This was yet another event pulled together by John Popham and inspired by the social media surgery format.
It was a great example of a peer to peer support mechanism with everyone getting something from the event. The Round Foundry who provided the room, got to showcase their wonderfully flexible building and to prove once again how great they are as people. Social media bods got richly entertained by musicians. Musicians learned a bit from social media bods. Event sponsors http://get-ctrl.com get to raise awareness for their service, local business Out of the Woods get to sell a few platters of wonderful canapés and it seems that everyone is a winner.
No evaluation forms, no sign in sheets, no evidence of GVA created, jobs retained or any of the usual nonsense to be sent to a funder for rubber stamping to release funds.
No event management teams handing out name badges and ticking lists.
No pop up banners reminding everyone how great we are in providing this service and ramming an expensive, publicly funded brand down their necks.
Just a great experience shared by people who might not otherwise have met, networks built and strengthened, opportunities uncovered, smiles on faces, tunes in hearts and I suspect some really talented people who now have ideas about how to get their music heard and perhaps some more revenue too.
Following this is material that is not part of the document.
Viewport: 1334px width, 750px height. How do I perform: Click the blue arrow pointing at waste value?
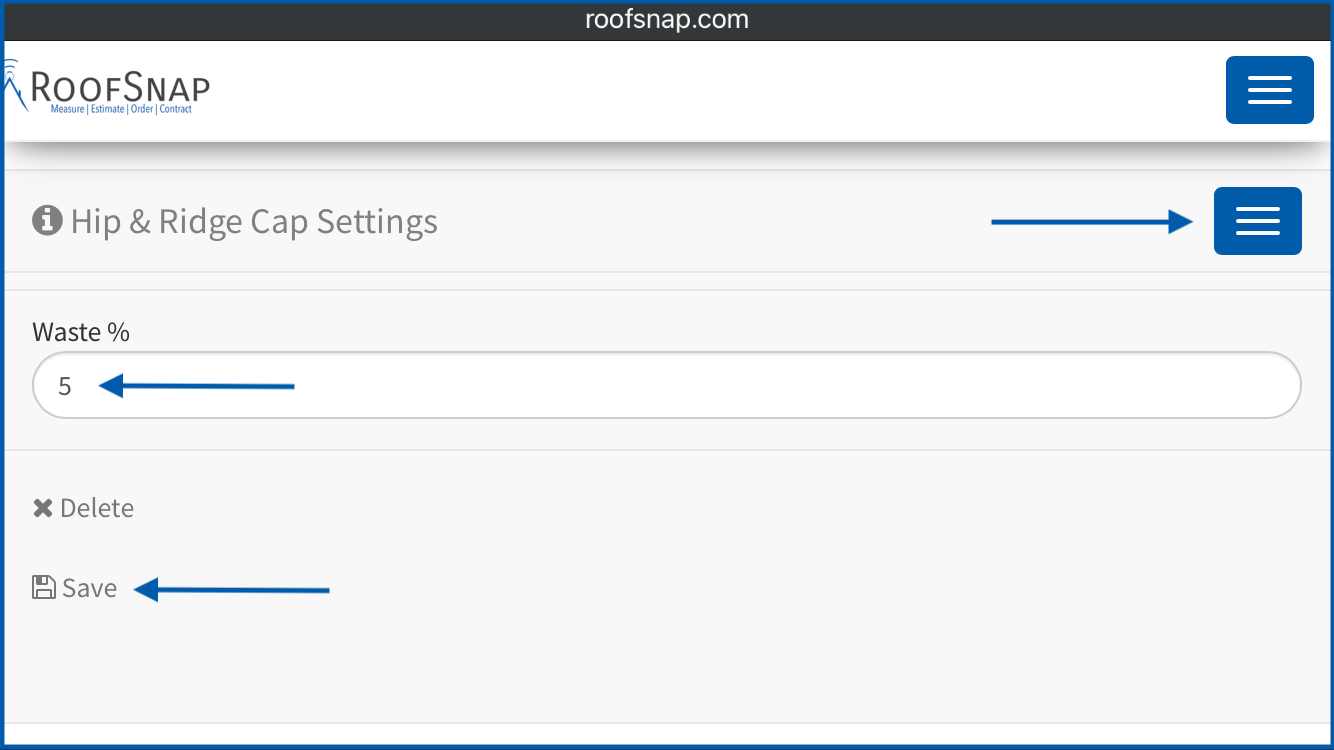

We have known for a long time that conviviality matters. But mainstream business support rarely manages to achieve it.
No ‘gurus’ or accredited advisers either! There is a debate about the future of business support in which I advocate for a greater emphasis on peer to peer networks and problem based learning as more cost effective ways to support enterprise than a model based on professional business advisers and brokerage. And the main criticism of what I am advocating is that ‘we can’t assure the quality of the advice given’. Well apart from not being entirely true (we use an informal peer review to check out the quality of our work in social media surgeries) it also shows a lack of faith in the ability of lay people to help other lay people make progress. Information is offered on a caveat emptor, or ‘you might want to think about…’ basis, and people are advised to talk with more than one surgeon to get a different perspective. In short, people are taught how to get value from ‘would be’ helpers.
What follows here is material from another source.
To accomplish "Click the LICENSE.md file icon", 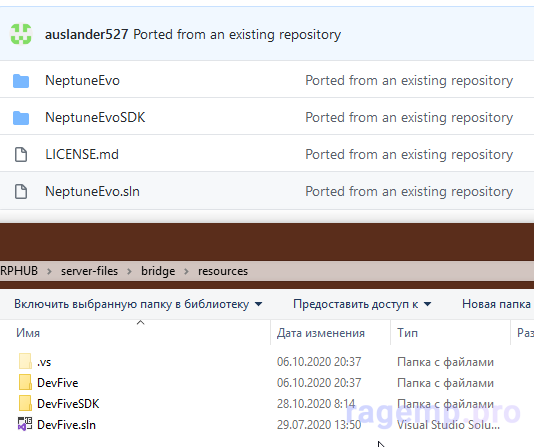I will coord(21,155).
And when we look at advisory regimes that are fully quality assured, supervised and regulated – like the finance industry – are we really supposed to think that this is a model that provides guarantees of quality?
Let’s just open every single event with a reminder from Buddha – “Believe nothing, no matter where you read it, or who said it, no matter if I have said it, unless it agrees with your own reason and your own common sense.”